Obesity has been linked to a rise in fatal heart attacks in young people. In people ages 15 to 34, the CDC says, the death rate from heart attacks rose 32 percent among women and 10 percent among men during the 1990s.
For those who are obese, daily life itself is harder, studies show. Simple tasks like carrying groceries, walking up stairs, kneeling, and stooping are more difficult for the obese. Sleep apnea, which is more prevalent among obese people, is often a cause of lethargy during the day.
According to the CDC, obese people are also more likely to have chronic diseases such as coronary artery disease, type 2 diabetes, and hypertension. Stroke, dyslipidemia (high levels of cholesterol or triglycerides), and osteoarthritis are also more common among obese people.
A study published in the journal Pediatrics found that girls who weigh too much tend to develop breasts and pubic hair at age 8 or 9, earlier than their peers. Early puberty may put girls at risk for behavioral and emotional problems.

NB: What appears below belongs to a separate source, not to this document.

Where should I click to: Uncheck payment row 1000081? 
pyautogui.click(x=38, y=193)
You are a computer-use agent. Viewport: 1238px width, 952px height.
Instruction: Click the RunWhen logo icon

Doctors believe increases in childhood obesity help explain the sharp increase in type 2 diabetes among kids. In type 2 diabetes, the body is unable to make enough insulin or use insulin effectively. Experts believe that in the next 10 years more children will have type 2 diabetes than type 1 diabetes. In the past, almost all children with diabetes suffered from type 1 diabetes.
The American Academy of Pediatrics says most children with type 2 diabetes are obese. The disease usually turns up in middle to late puberty. Children who get little exercise, eat too much, and have a family history of diabetes are at highest risk.
Although studies have linked obesity and diabetes to an increased risk for dementia and diseases such as Alzheimer’s, the National Institutes of Health says that researchers still aren’t sure whether these conditions actually cause them.